In a directed graph, we start at some node and every turn, walk along a directed edge of the graph. If we reach a node that is terminal (that is, it has no outgoing directed edges), we stop.
Now, say our starting node is eventually safe if and only if we must eventually walk to a terminal node. More specifically, there exists a natural number K so that for any choice of where to walk, we must have stopped at a terminal node in less than K steps.
Which nodes are eventually safe? Return them as an array in sorted order.
The directed graph has N nodes with labels 0, 1, ..., N-1, where N is the length of graph. The graph is given in the following form: graph[i] is a list of labels j such that (i, j) is a directed edge of the graph.
Example:
Input: graph = [[1,2],[2,3],[5],[0],[5],[],[]]
Output: [2,4,5,6]
Here is a diagram of the above graph.
1.思考
- 首先想到方法就是DPS,然后对每个节点深度优先搜索直到找到回路,找到就返回true,否则返回false;
- 一开始是使用vector<int> cyc,然后通过push_back和find来工作的,但是这个方法时间复杂度太高;后来进行优化才想到直接用vector<int> cyc(len, 0),找到回路赋值为1,没找到赋值为0,所以这个方法时间复杂度更低;
- 在调试过程中,提交之后一直都是Time Exceeded。其实刚开始的思路就是正确的,但是没有很优化,所以才导致的超时。
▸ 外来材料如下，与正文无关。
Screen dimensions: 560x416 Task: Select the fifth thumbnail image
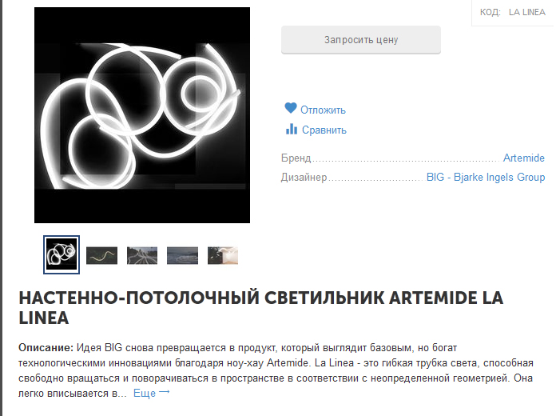tap(223, 255)
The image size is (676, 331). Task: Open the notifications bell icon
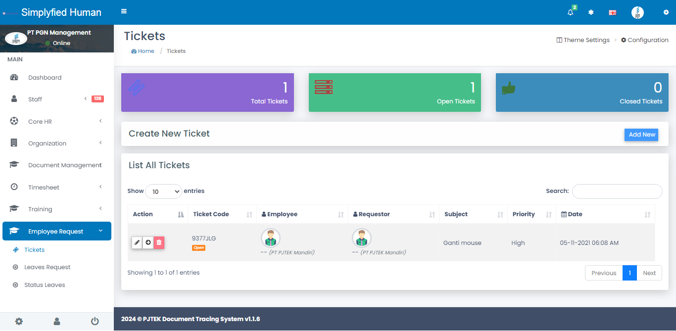[x=571, y=12]
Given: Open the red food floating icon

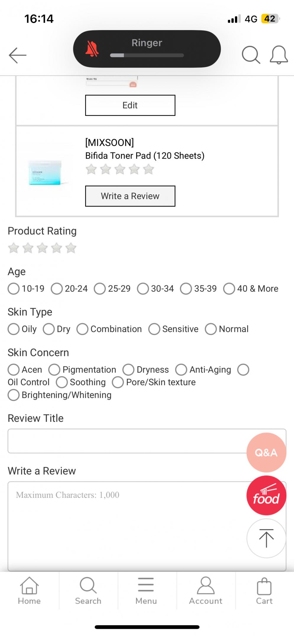Looking at the screenshot, I should pos(266,495).
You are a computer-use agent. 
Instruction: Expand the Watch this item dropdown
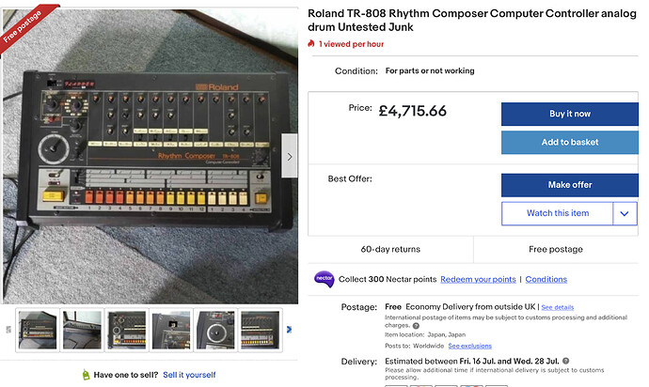pos(625,213)
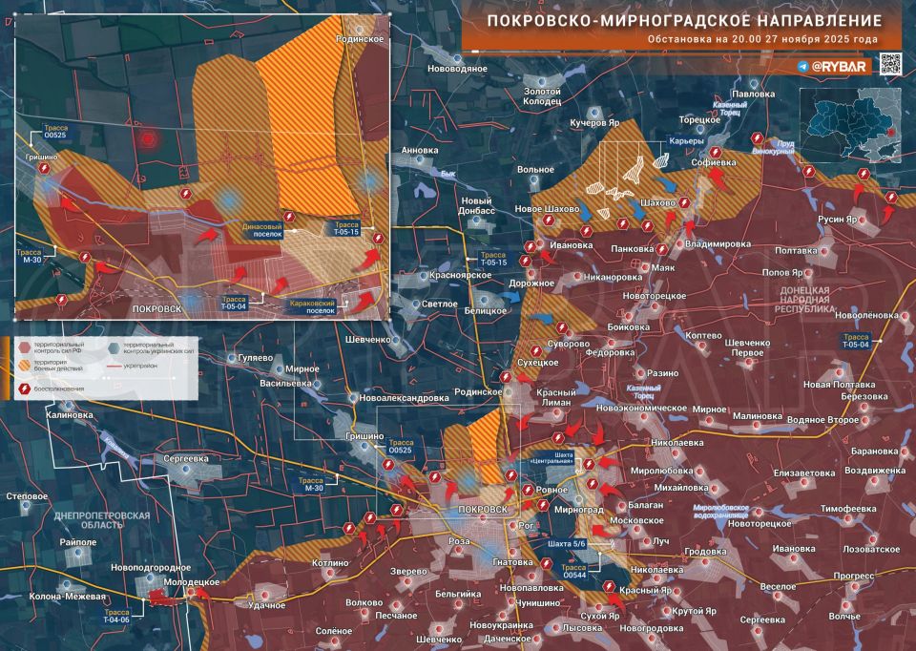Click the Трасса Т-05-04 sign on the inset map

tap(234, 301)
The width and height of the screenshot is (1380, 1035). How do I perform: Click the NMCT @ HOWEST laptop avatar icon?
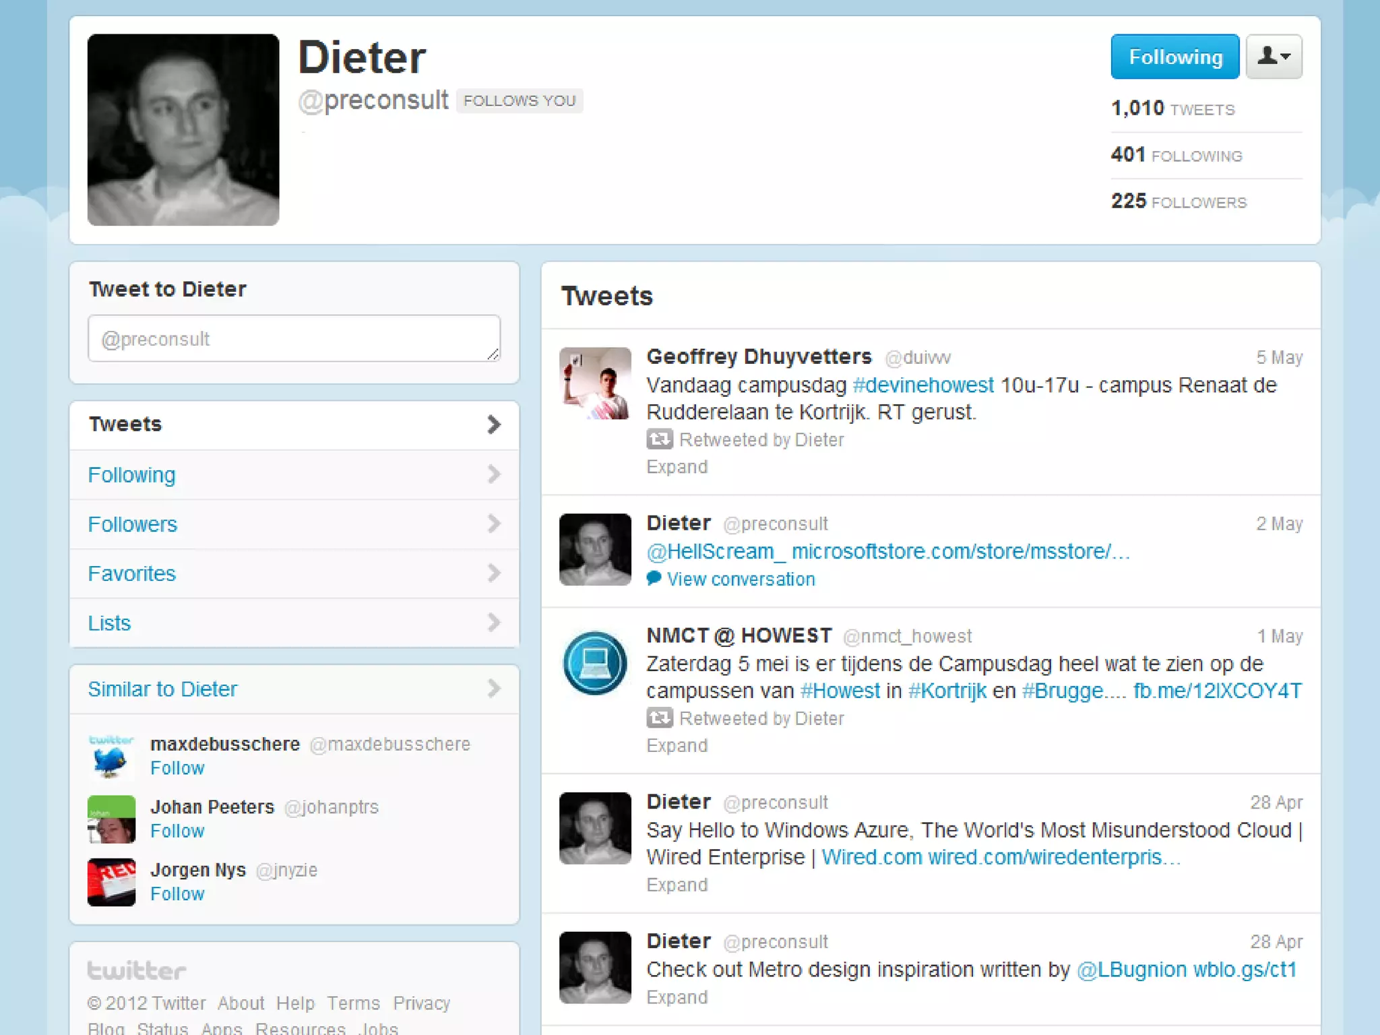click(595, 662)
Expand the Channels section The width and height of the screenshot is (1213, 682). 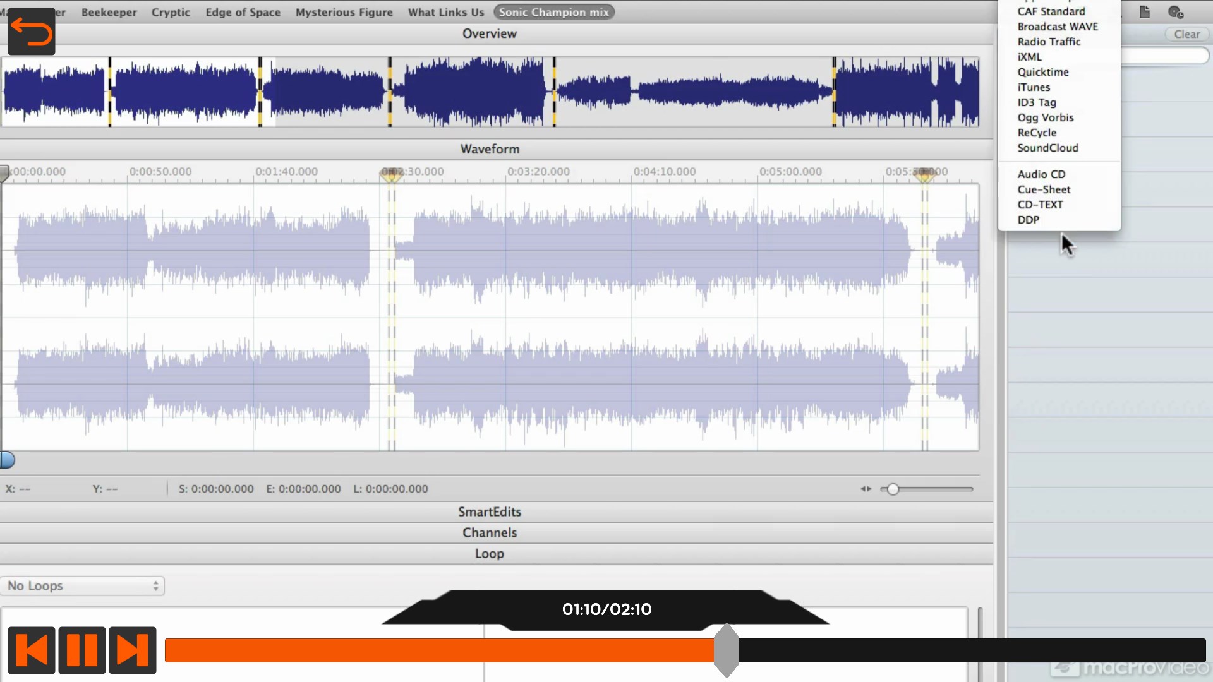(x=490, y=533)
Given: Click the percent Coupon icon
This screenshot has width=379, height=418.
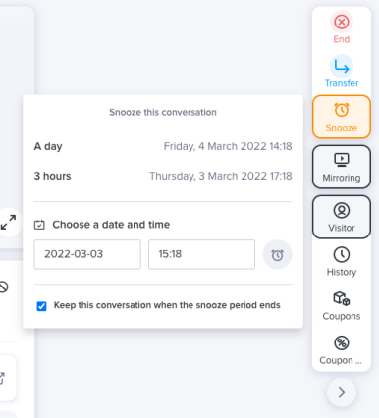Looking at the screenshot, I should coord(342,343).
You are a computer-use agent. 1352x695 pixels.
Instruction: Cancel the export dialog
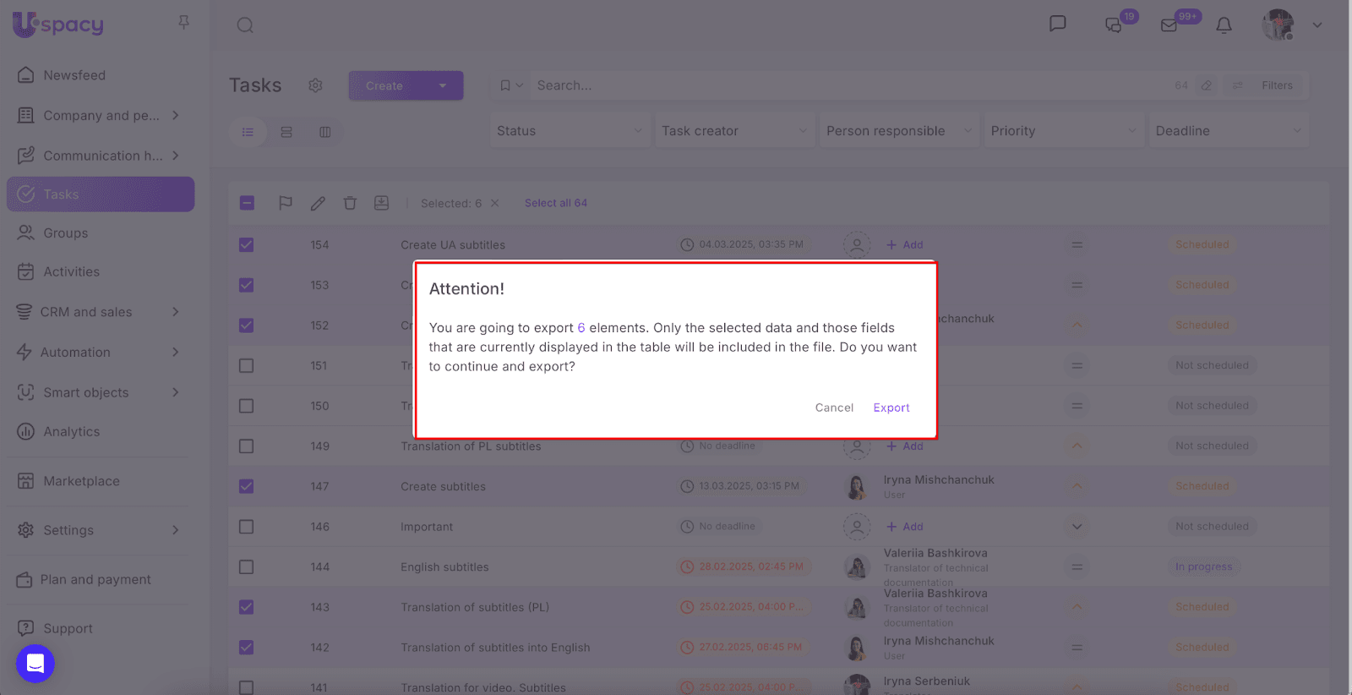834,408
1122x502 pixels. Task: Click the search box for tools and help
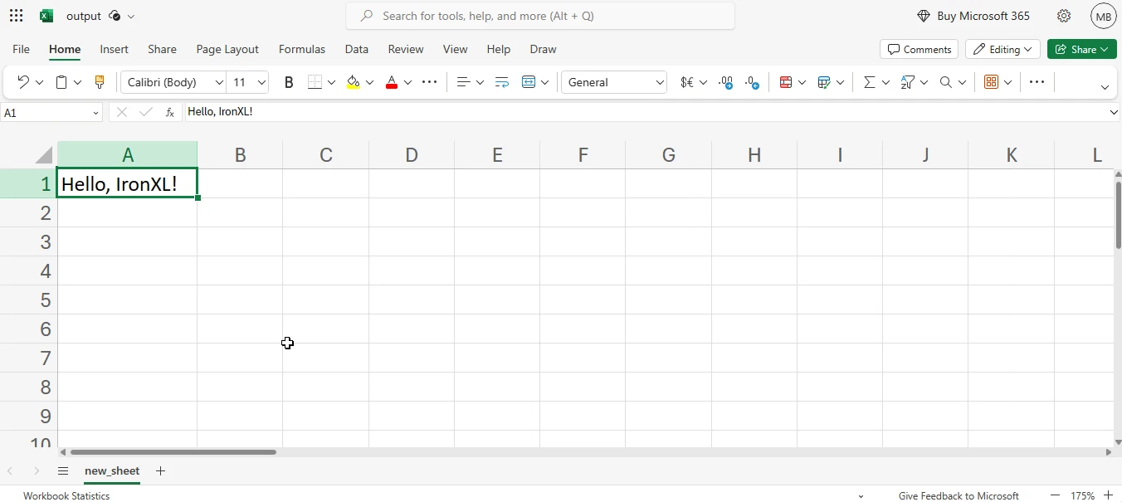tap(539, 16)
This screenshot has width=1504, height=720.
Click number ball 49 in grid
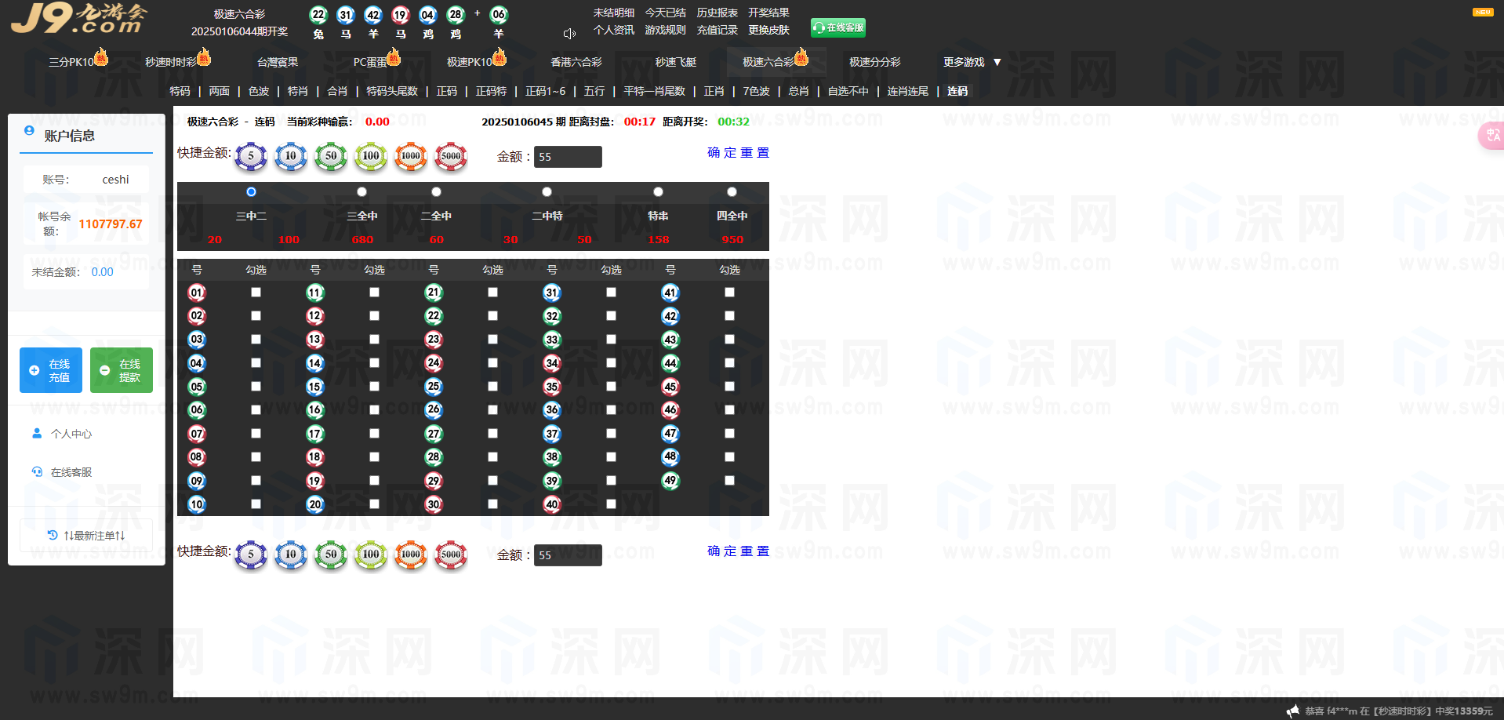670,481
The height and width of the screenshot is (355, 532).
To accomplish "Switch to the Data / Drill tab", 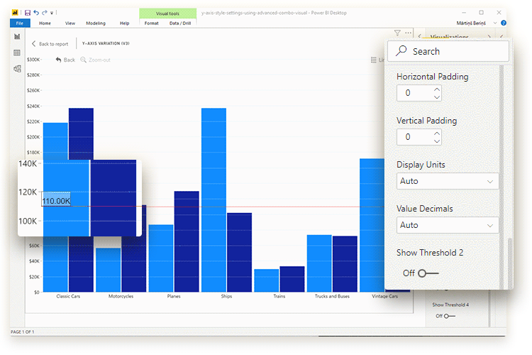I will [x=180, y=23].
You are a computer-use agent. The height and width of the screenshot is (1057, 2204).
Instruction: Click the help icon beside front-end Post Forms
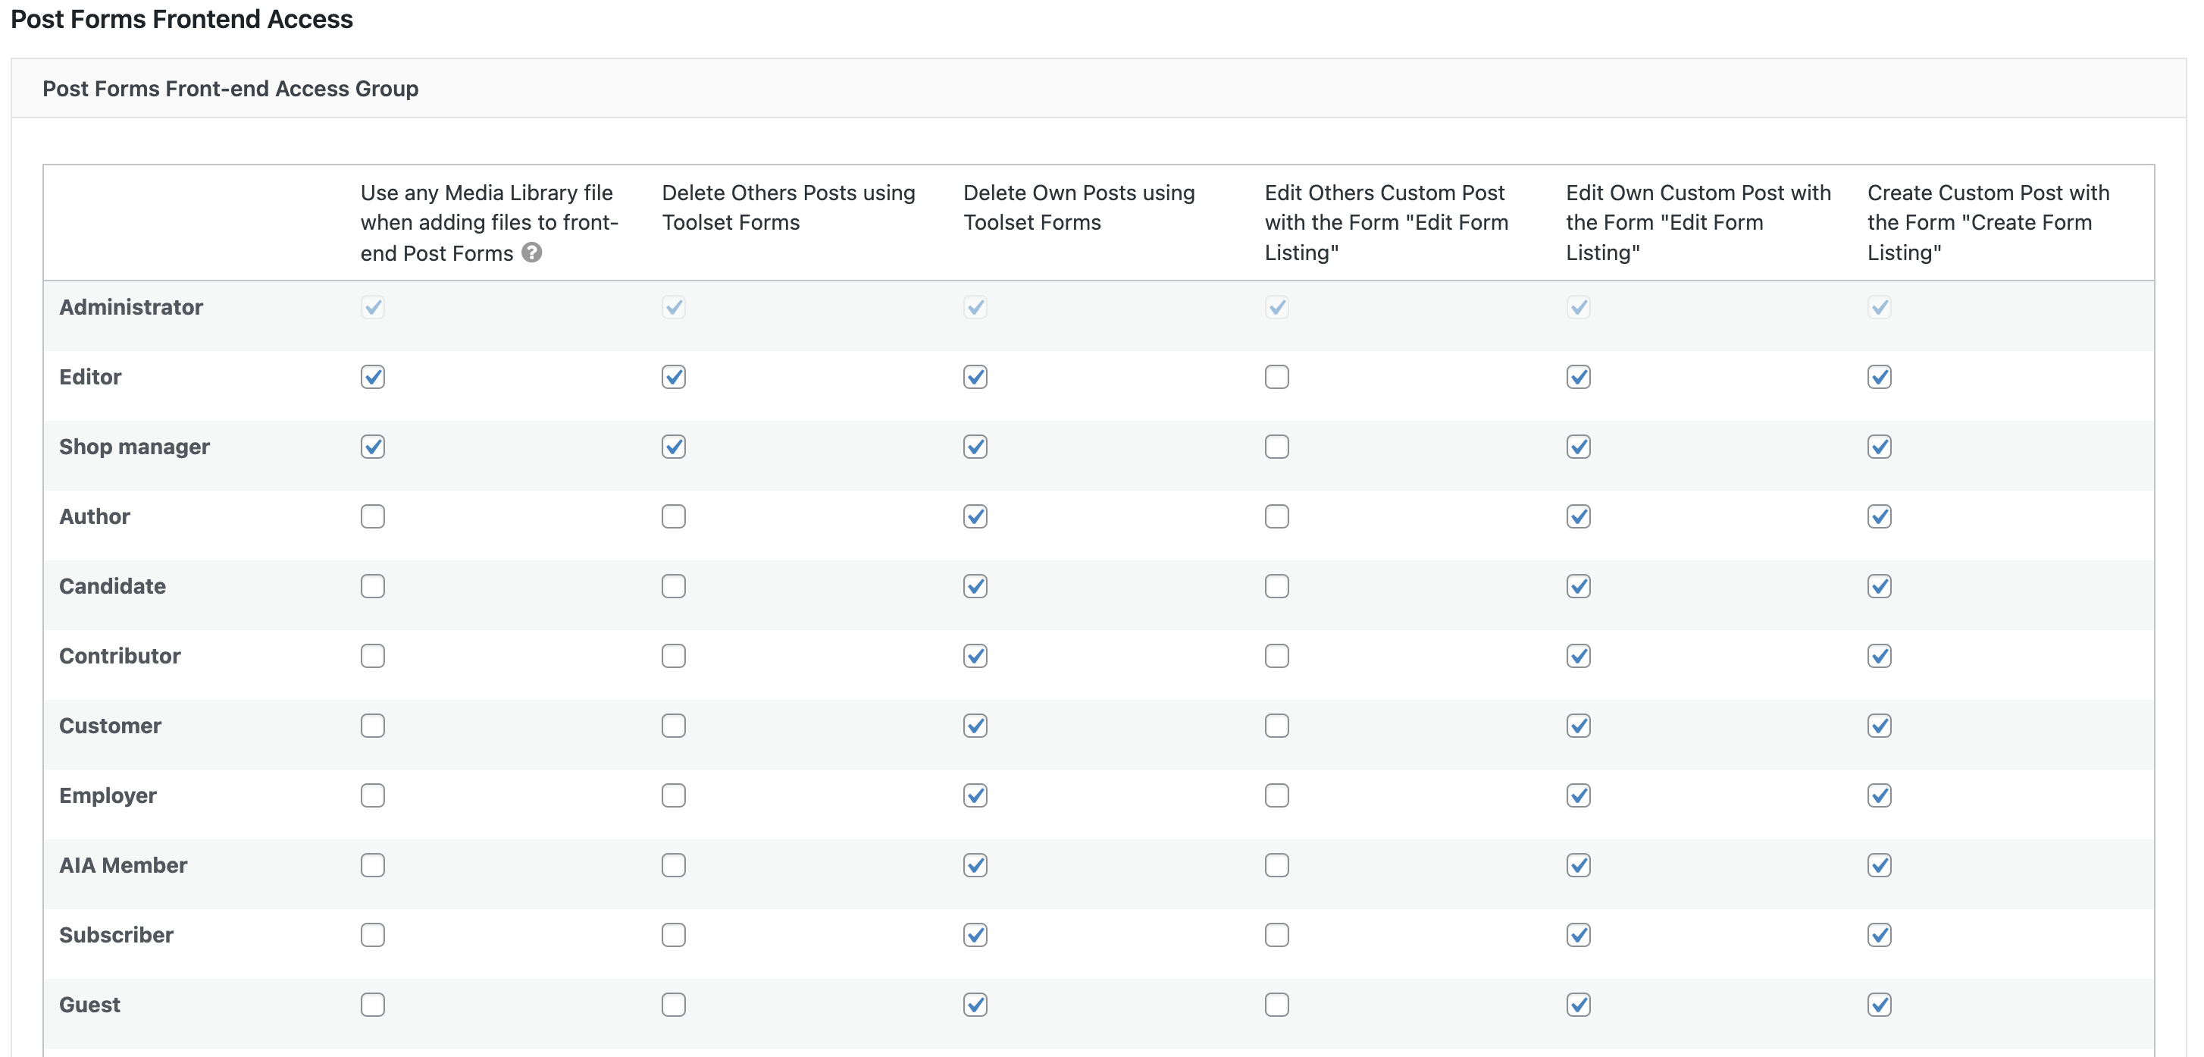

后来考虑到其实不能每个节点都访问才知道它是否有回路,在dps每一个节点的时候,中间节点的回路信息都是可以知道的(在有回路的情况下是知道的,没有回路的情况还要到时候轮到该节点时进行遍历);
- 本来设置了visit用来记录是否访问,之后发现初始化cyc为1,就可以减少一个变量的使用,还更加简洁明了。
2.实现
- RunTime: 172ms (56.97%)
- Memory: 32.2MB (91.80%)
class Solution {
public:
vector<int> eventualSafeNodes(vector<vector<int>>& graph) {
int len = graph.size();
vector<int> res, cyc(len, 0);
for(int i=0; i<len; i++){
if(dfs(i, graph, cyc))
cyc[i] = 1;
else
res.push_back(i);
}
return res;
}
bool dfs(int src, vector<vector<int>>& graph, vector<int>& cyc){
if(cyc[src]==1)//src is in a cycle
return true;
else if(cyc[src]==-1)//src isn't in a cycle
return false;
cyc[src] = 1;//Default which means this node has been visited
for(auto dst:graph[src]){
if(dfs(dst, graph, cyc)){//dst is in a cycle
cyc[dst] = 1;
return true;
}
}
cyc[src] = -1;//dst isn't in a cycle
return false;
}
};